Using stern words in a ruling that otherwise sidelines the EPA’s challengers, the D.C. Circuit warned the Trump administration on Friday that it can’t distort established facts to weaken vehicle emission standards.

WASHINGTON (CN) — Using stern words in a ruling that otherwise sidelines the EPA’s challengers, the D.C. Circuit warned the Trump administration on Friday that it can’t distort established facts to weaken vehicle emission standards.

Because the Environmental Protection Agency is still in the process of rolling out new standards for emissions, the three-judge panel said they were bound to dismiss a petition for review led by California.

But merely withdrawing rules put in place under former President Barack Obama does not undercut the evidence supporting it, the judges added.

“If EPA’s rulemaking results in changes to the existing 2012 standards, it will be required to provide a reasoned explanation and cannot ignore prior factual findings and the supporting record evidence contradicting the new policy,” the opinion states.

The Sierra Club, one of eight environmental organizations that joined the 18-state coalition in court, took heart in the conclusion.

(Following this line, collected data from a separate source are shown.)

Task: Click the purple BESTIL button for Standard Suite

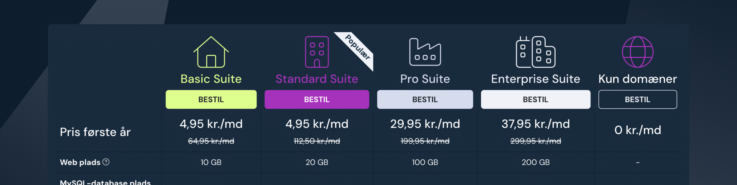Action: 317,99
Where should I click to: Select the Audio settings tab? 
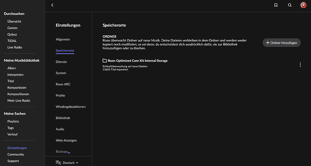click(59, 129)
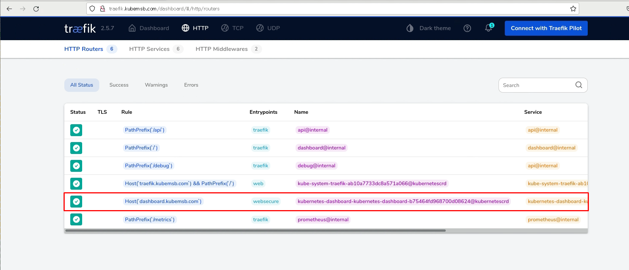Show only Warnings status routers
Image resolution: width=629 pixels, height=270 pixels.
point(156,85)

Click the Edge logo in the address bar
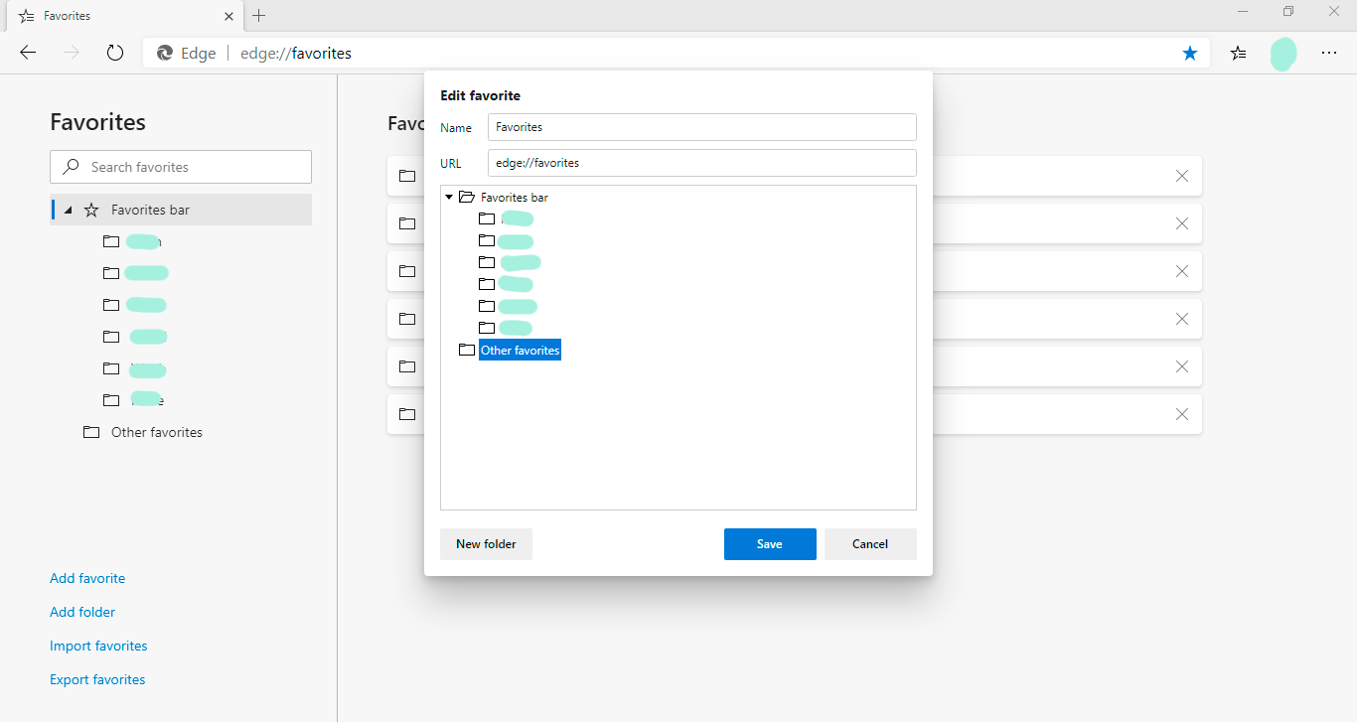click(x=164, y=53)
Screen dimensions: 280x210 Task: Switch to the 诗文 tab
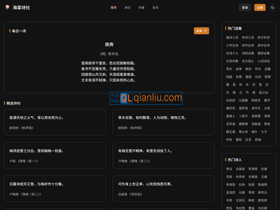(127, 7)
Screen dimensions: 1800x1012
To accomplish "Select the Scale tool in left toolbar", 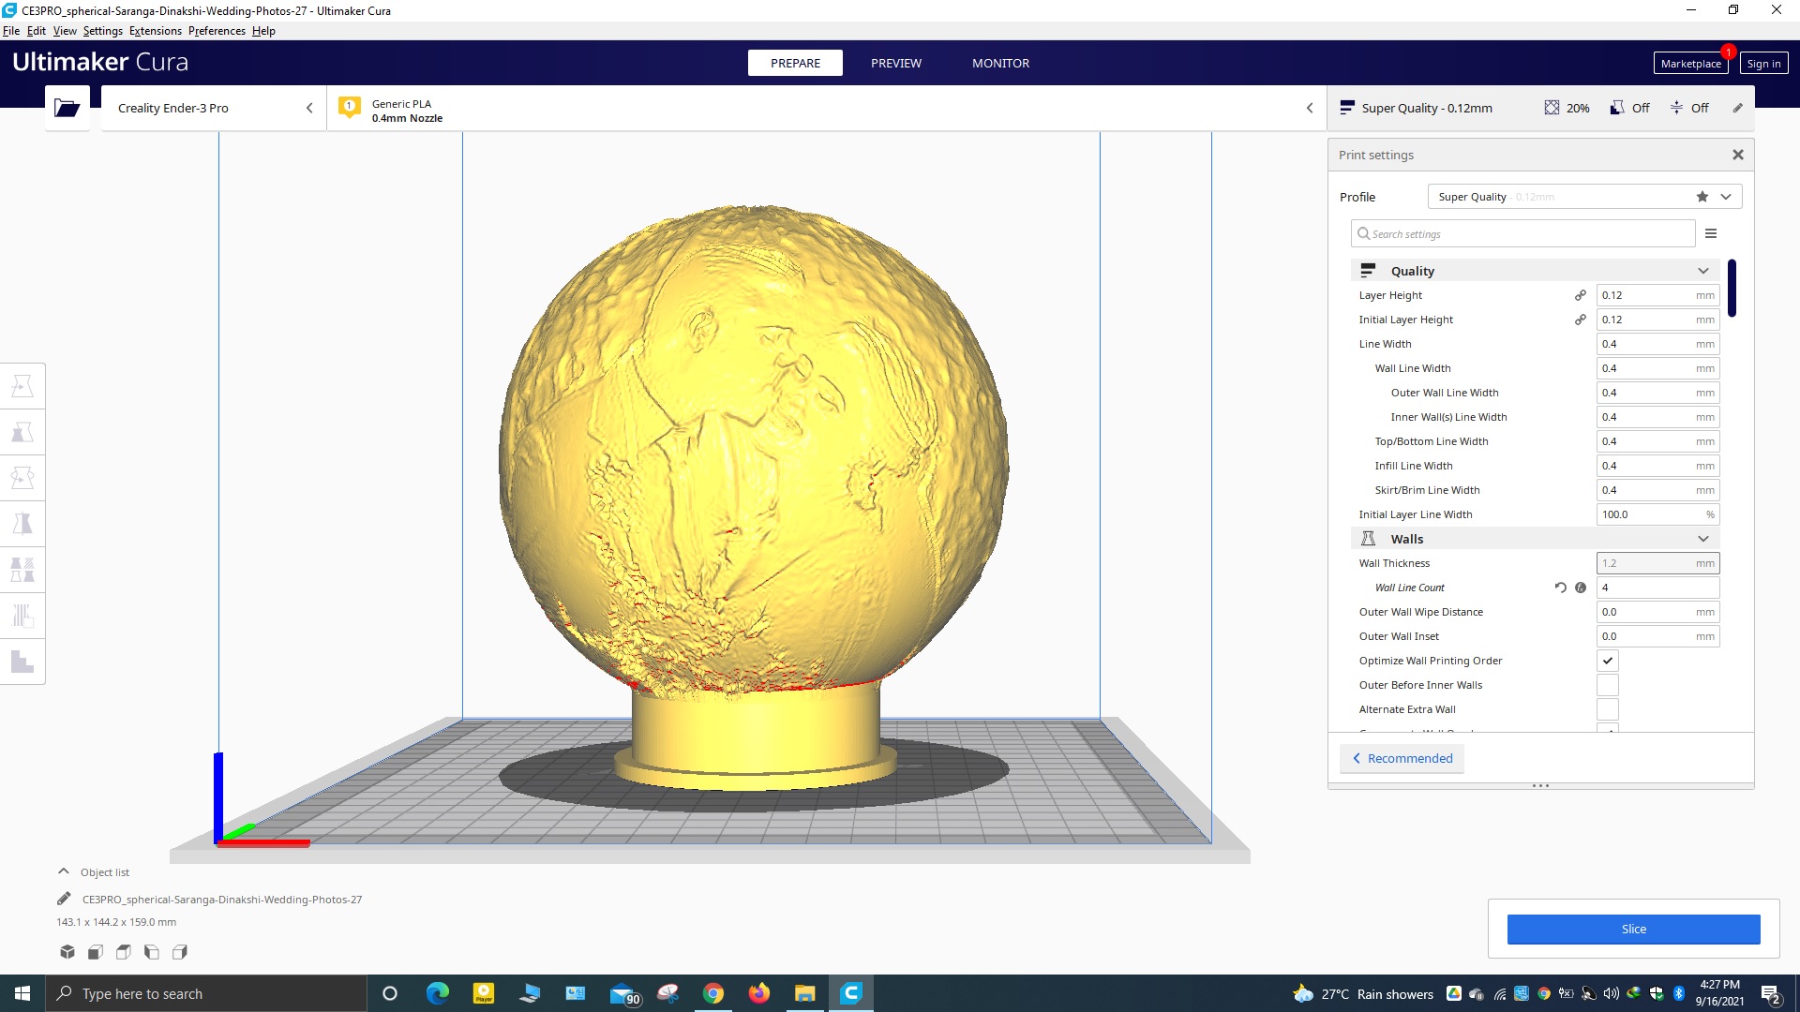I will [x=23, y=432].
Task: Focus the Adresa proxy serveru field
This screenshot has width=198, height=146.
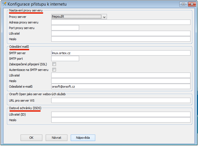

“Today’s decision reaffirms that the Trump administration can’t sweep facts under the rug as it attempts to roll back the clean car standards,” the Sierra Club’s chief climate counsel Joanne Spalding said in a statement. “The Obama EPA performed a detailed review of the current standards, which shows that the standards are not only well within reach but achievable at an even lower cost. We will hold the Trump Administration accountable every step of the way for ignoring the powerful technical record that supports such strong climate and consumer protections.”

Obama’s Environmental Protection Agency took its position weeks before the inauguration of President Donald Trump, determining that it need not revise the standards adopted in 2012 because it appeared “practical and feasible for automakers to meet the standards at reasonable cost.”

In addition to touting emissions-reducing technologies as less expensive than projected in past years, the EPA said the pace of innovation had accelerated beyond expectations.

As todays ruling notes, however, the “EPA changed lanes” quickly thereafter.

In March 2017, Trump told a Detroit audience that he was “going to cancel” the determination from Obama’s EPA in favor of a comprehensive mid-term evaluation.

The following year, then-EPA Administrator Scott Pruitt said the “current standards may be too stringent.” The agency’s new analysis cited “greater uncertainty as to whether technology will be available to meet the standards,” a contrast to the 2016 conclusion that car manufacturers would not need more hybrids and electric vehicles to meet the standards, thanks to advanced gasoline technologies.

The report also said under Obama the agency failed to consider the effect on low income consumers, saying “affordability concerns and their impact on new vehicle sales should be more thoroughly assessed.” 

The about-face drew a court challenge under the Administrative Procedure Act. Tossing the petition for review on Friday, however, U.S. Circuit Judge Judith Rogers wrote for the panel that Trump’s announcement did not reflect a rule change so much as an marked intention by the EPA to begin reviewing old reports.   

“The Revised Determination did not create the type of legal consequences for EPA that entail final action,” wrote Rogers, a Clinton appointee.

U.S. Circuit Judges Cornelia Pillard and Sri Srinivasan, both Obama appointees, concurred.

Sean Donahue, an attorney for the challengers with the firm Donahue, Goldberg & Weaver, took heart in Friday’s result.

“More important, and very gratifying to us, the court expressly cited and relied upon EPA counsel's concessions at oral argument that Scott Pruitt's 2018 Revised Determination does not in any way lessen EPA's obligations to justify any departures from its affirmation of the existing standards based on detailed findings in January 2017,” Donahue said. 

A representative for the Environmental Protection Agency said the agency was reviewing the decision.